A couple of weeks ago I decided to publish a blog. I wanted it to be about exercise, health, and fitness. I wanted this blog to be a reflection of who I am. Well, I’m a perfectionist. I always get A’s. When I went to college, I graduated with a PhD. When I became a personal trainer, I obtained eight certifications. That’s who I am—an over-achiever.

My initial vision was to write a blog that would contain photographs, links to pertinent web sites, videos, recipes and anything else I could find to have a perfect blog. Maybe I would sell products, develop my own vitamin line, and get sponsors. I wrote, I researched, I found exercises, found photographs and videos and began the process of compiling and designing my blog. It was not easy and it definitely wasn’t fun.

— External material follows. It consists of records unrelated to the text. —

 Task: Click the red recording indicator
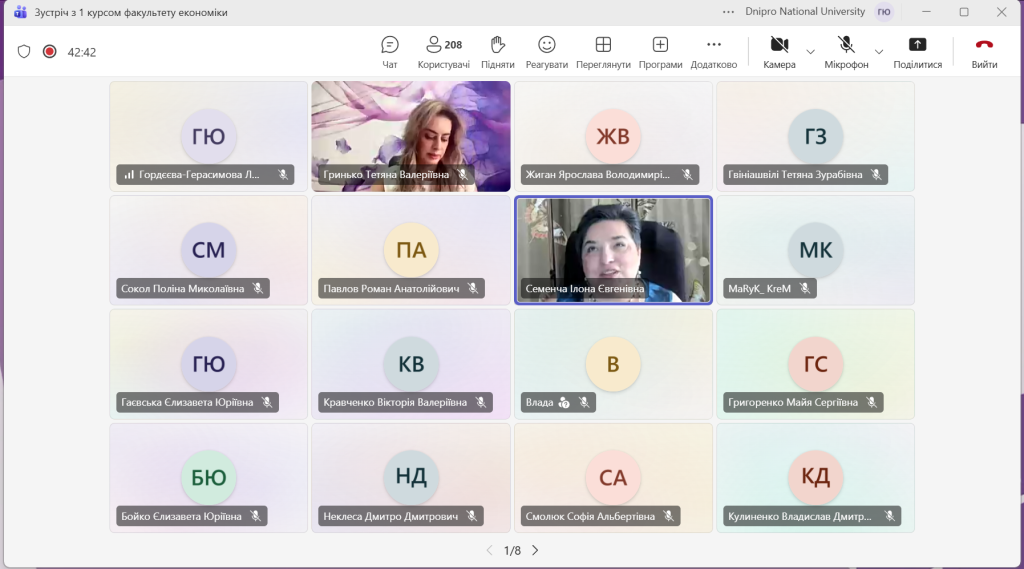(50, 52)
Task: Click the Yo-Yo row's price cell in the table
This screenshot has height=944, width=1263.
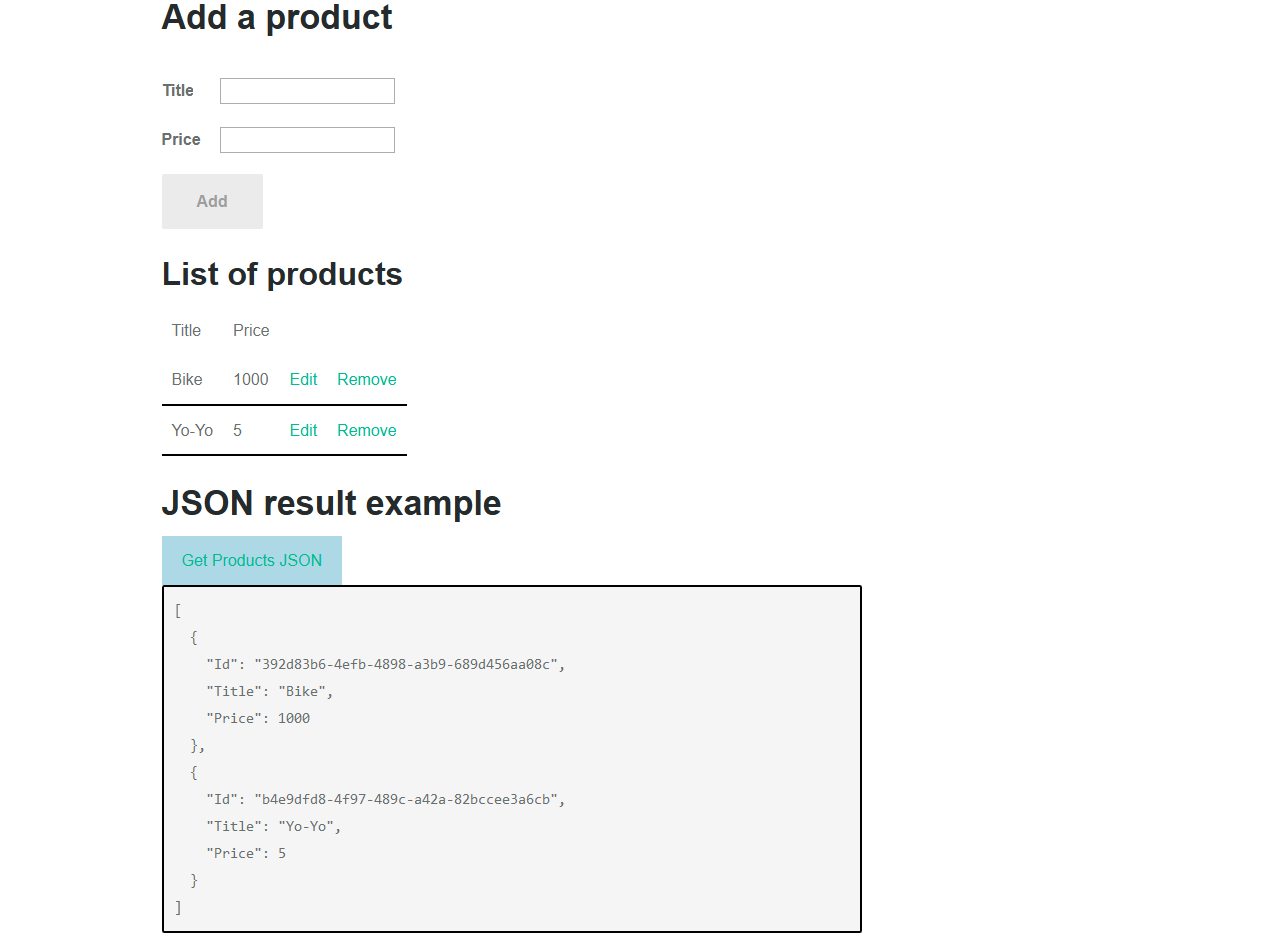Action: (238, 431)
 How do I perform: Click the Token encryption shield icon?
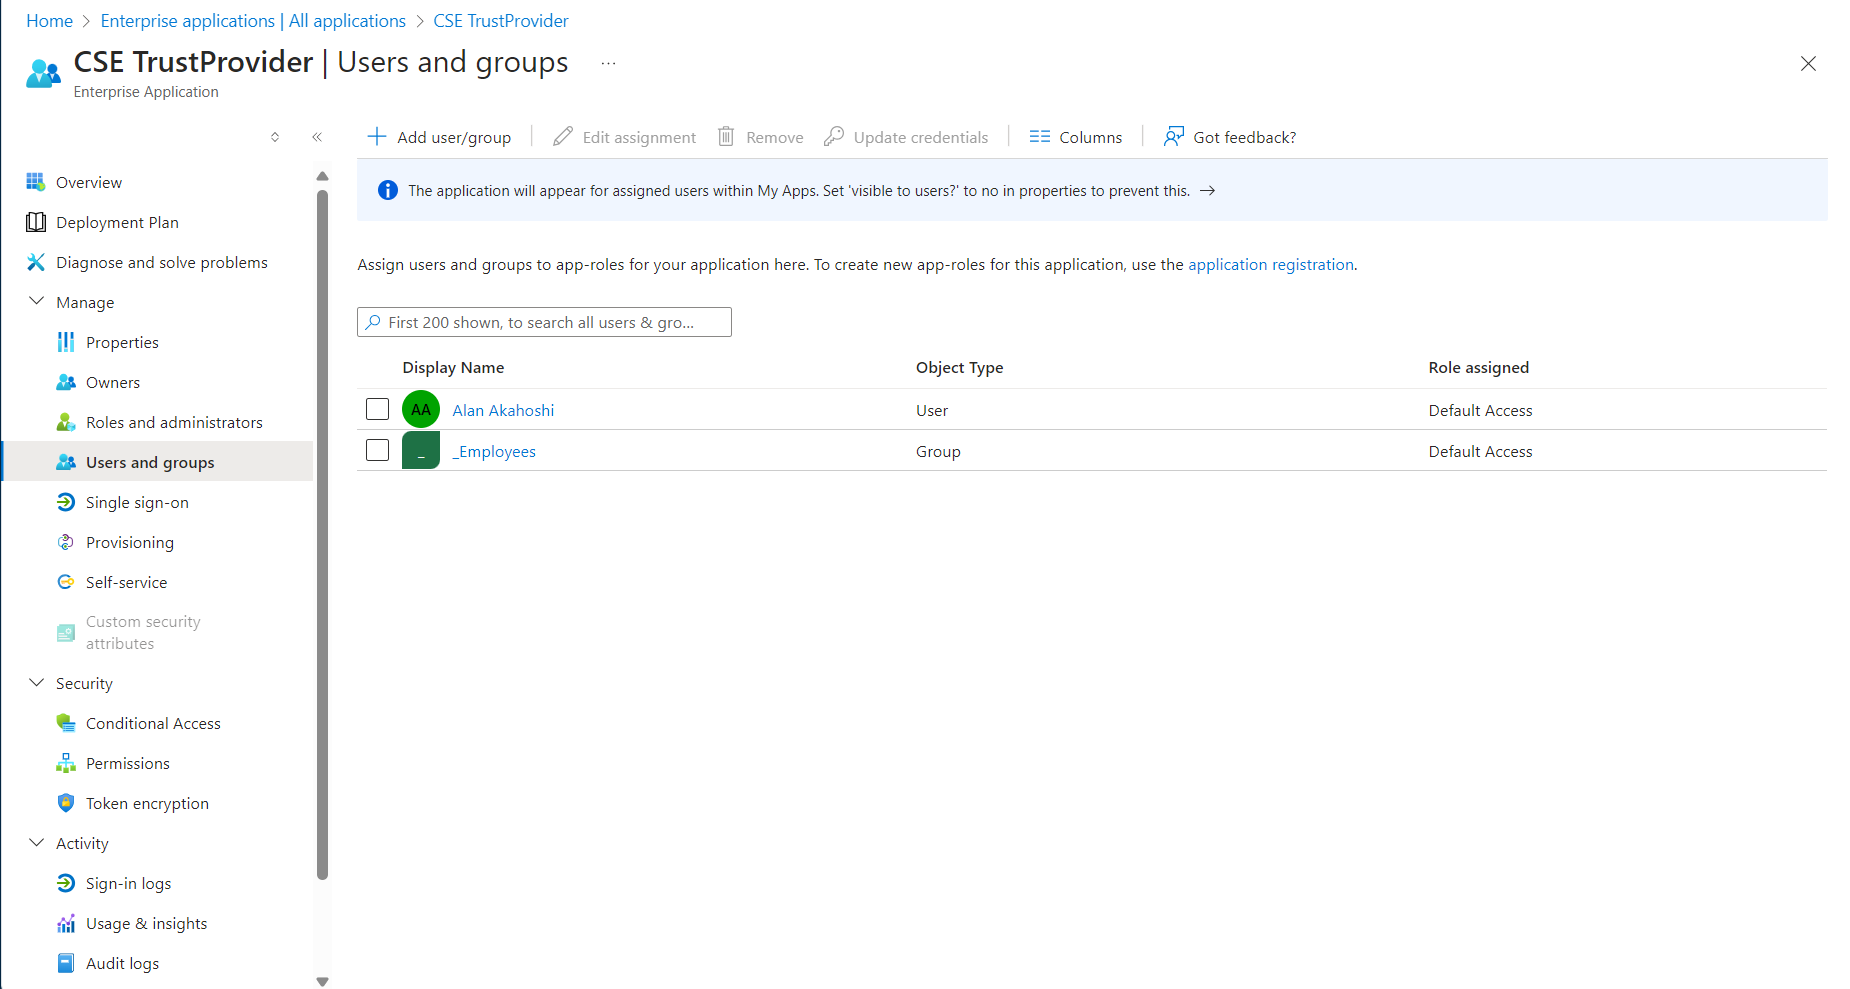click(66, 803)
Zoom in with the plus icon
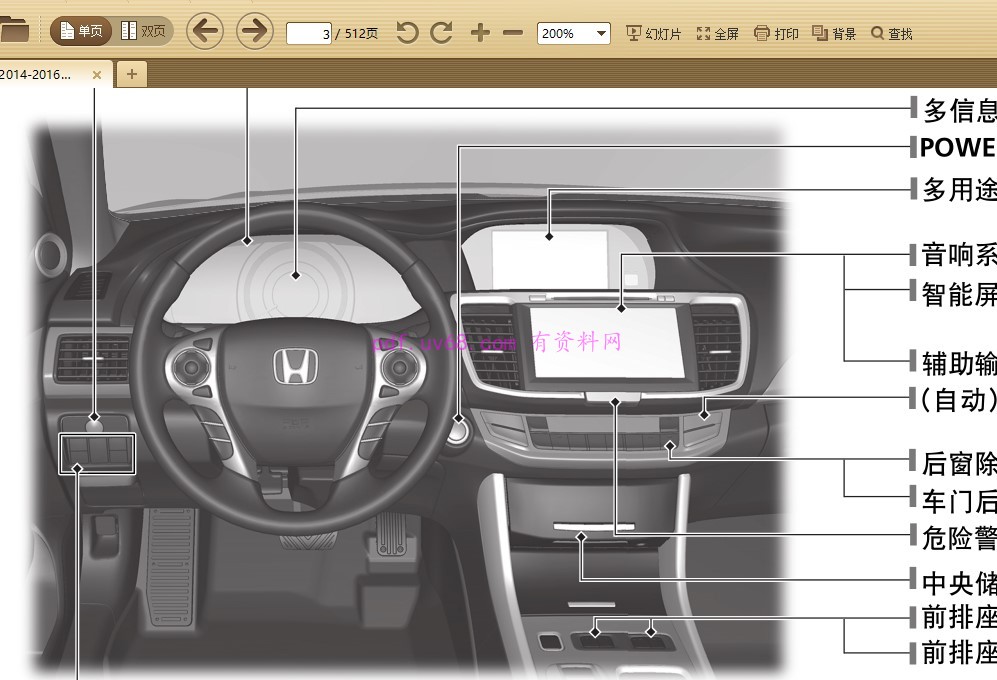This screenshot has height=680, width=997. tap(480, 33)
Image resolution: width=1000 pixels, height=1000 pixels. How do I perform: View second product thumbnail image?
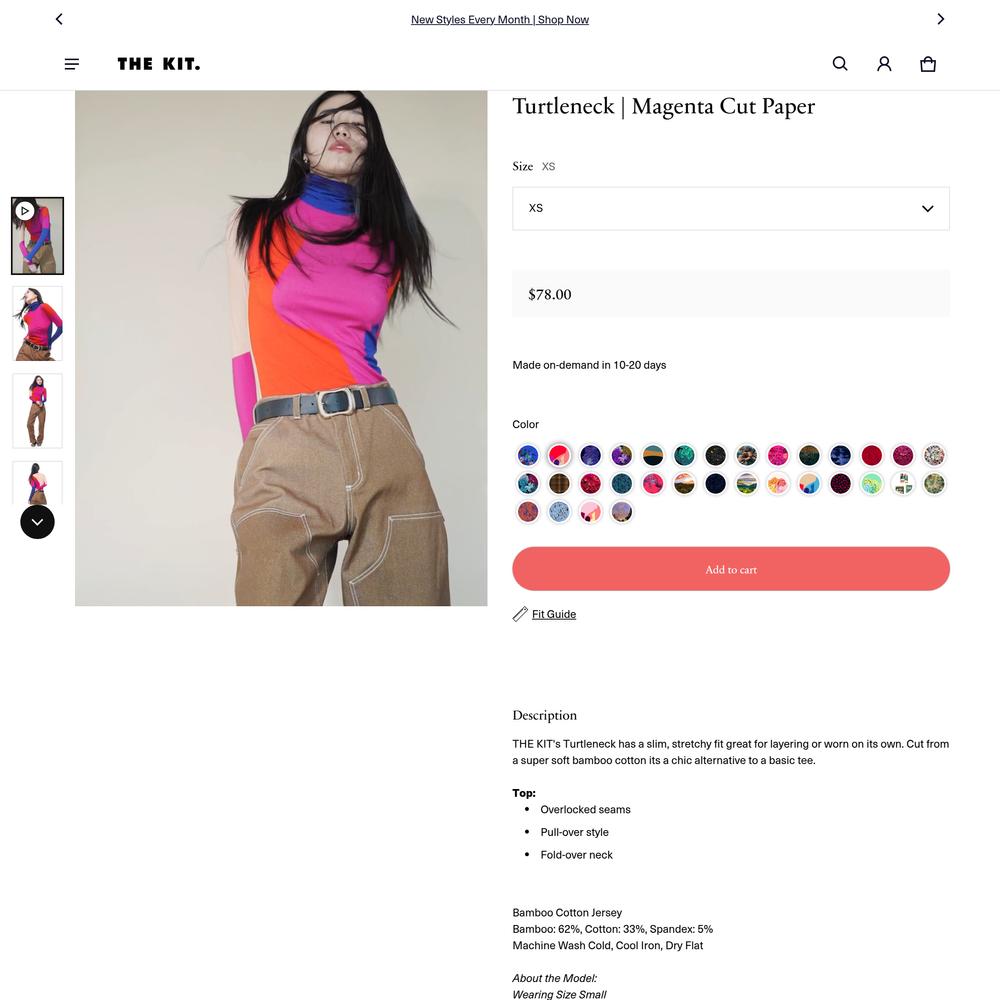(x=38, y=323)
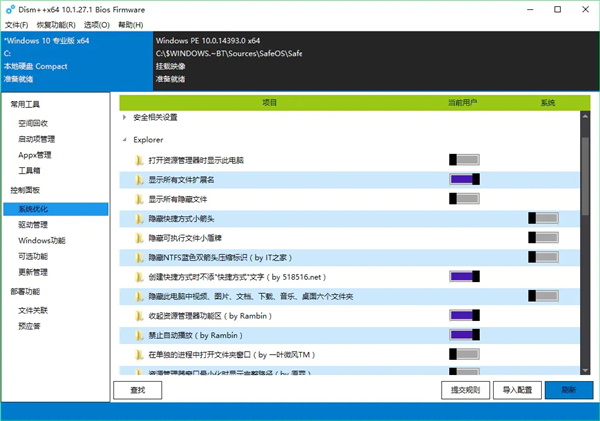
Task: Open the 选项(O) menu
Action: coord(97,24)
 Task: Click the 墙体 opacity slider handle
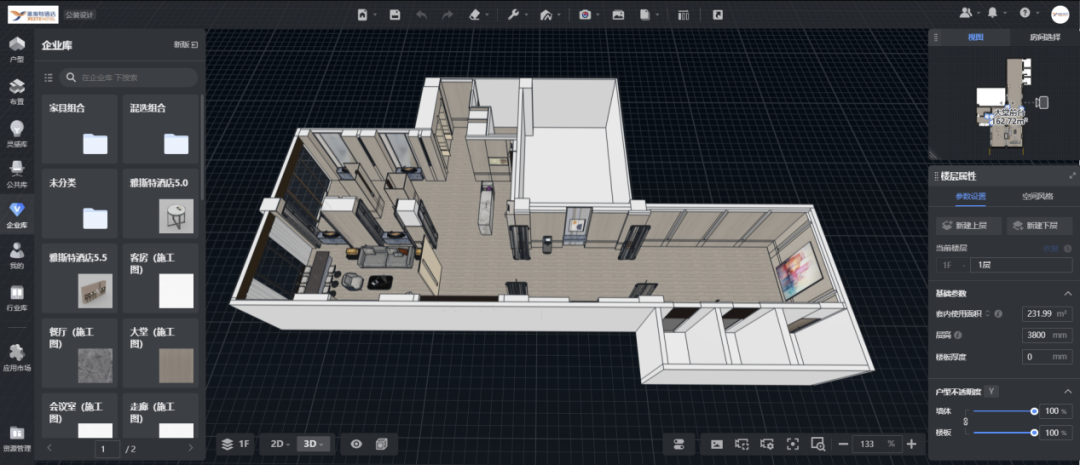click(x=1034, y=411)
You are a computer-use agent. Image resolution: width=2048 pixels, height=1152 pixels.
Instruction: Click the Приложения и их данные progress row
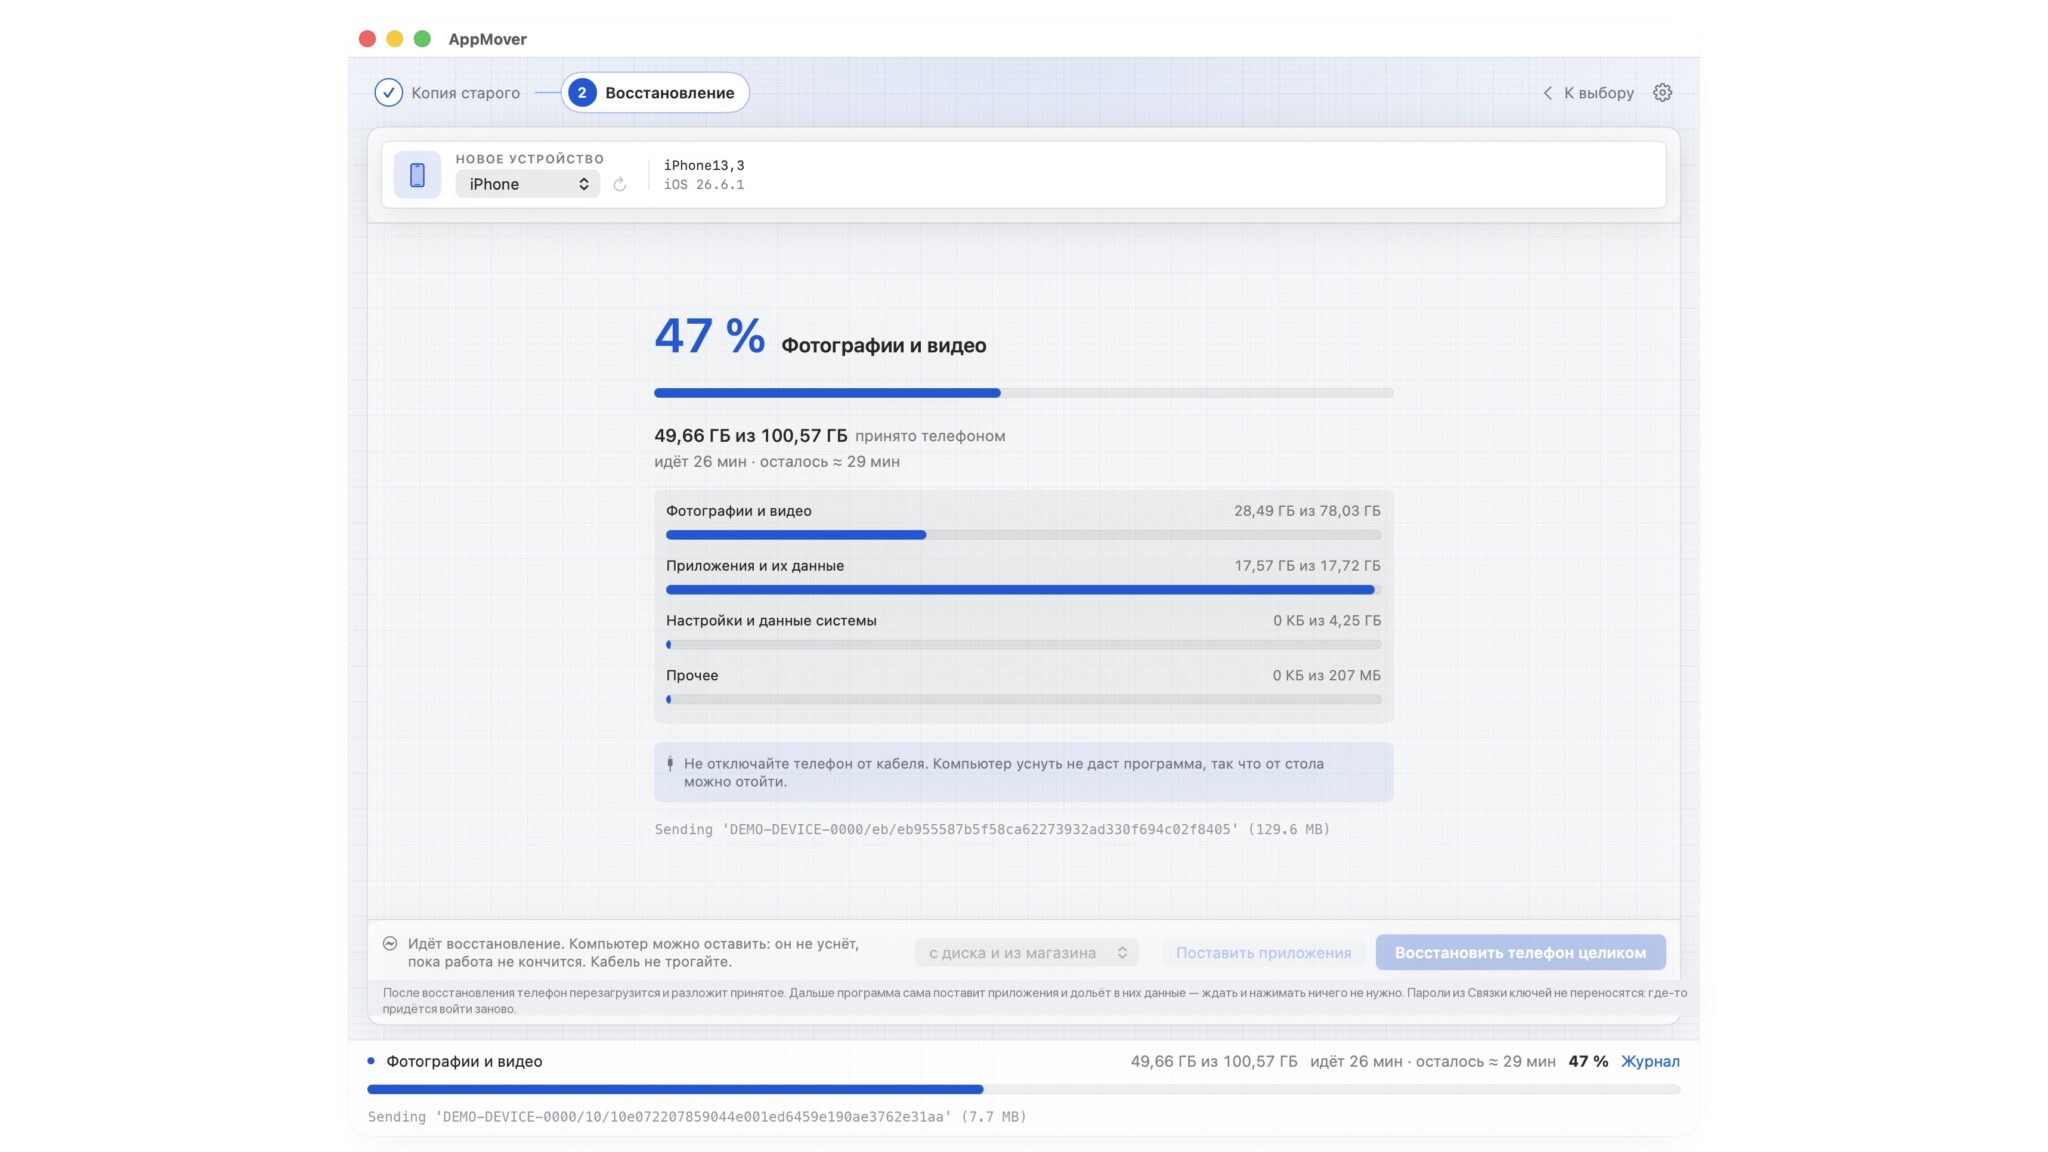click(1023, 577)
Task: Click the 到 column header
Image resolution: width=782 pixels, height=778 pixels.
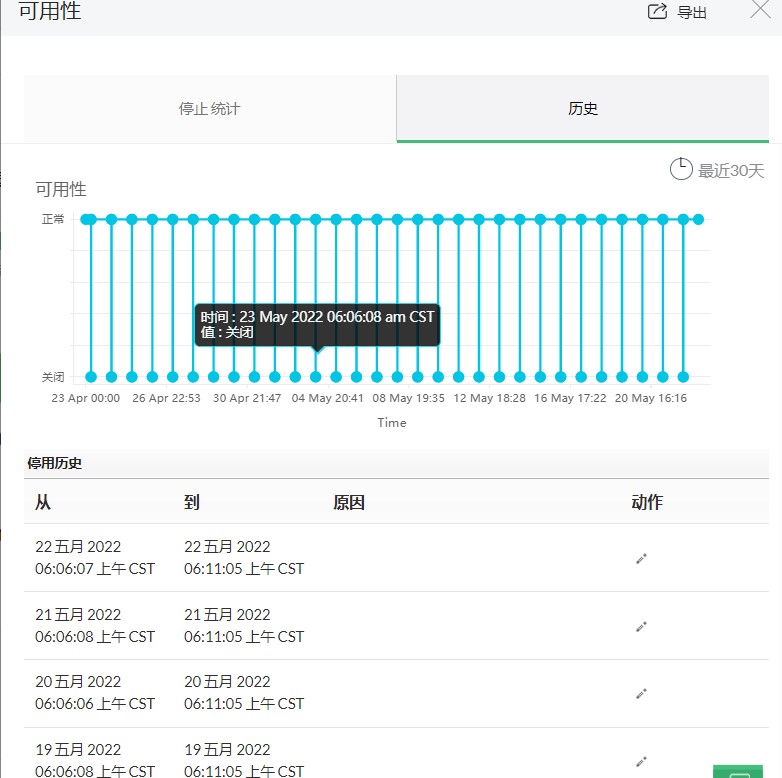Action: pos(192,502)
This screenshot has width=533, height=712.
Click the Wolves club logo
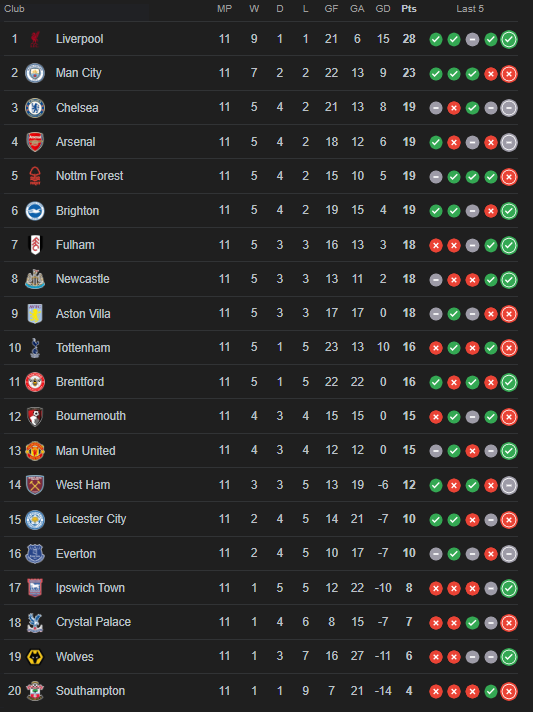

Then I had an epiphany. The reason I want to write a blog is talk to you—my friends, my clients, members of Snap, women over 60, women under 60, men who aren’t body builders, men and women who are competitors. What I have to say is probably not earth shatteringly new or even earth shattering, but it will be about what it’s like to be healthy when it’s easy to do that and when it isn’t so easy.

For the last few years I’ve used the excuse that my age is why it’s harder to stay fit and healthy. I’m over 65-years-old and what I did last year or the year before isn’t working any more. I thought that made me unique. I thought it was all about getting older. What I didn’t think of the time is that we are all getting older. The 21-year-old woman I train who just had a baby is appalled because she is doing exactly what she did before she got pregnant and she can’t get her muscles back in shape and she has belly fat.

The 30-year-old woman I train is on top of the world because she realizes for the first time that has the physical potential to run a marathon! Two years ago she couldn’t do a decent sit-up.

The 16-year-old boy I train is amazed because even though he has always been a skinny, nerdy kid, he can do 40 push-ups and deadlift more than his body weight.

The 40-year-old woman I train is depressed because menopause is changing her body in ways she never expected, and not all of them good.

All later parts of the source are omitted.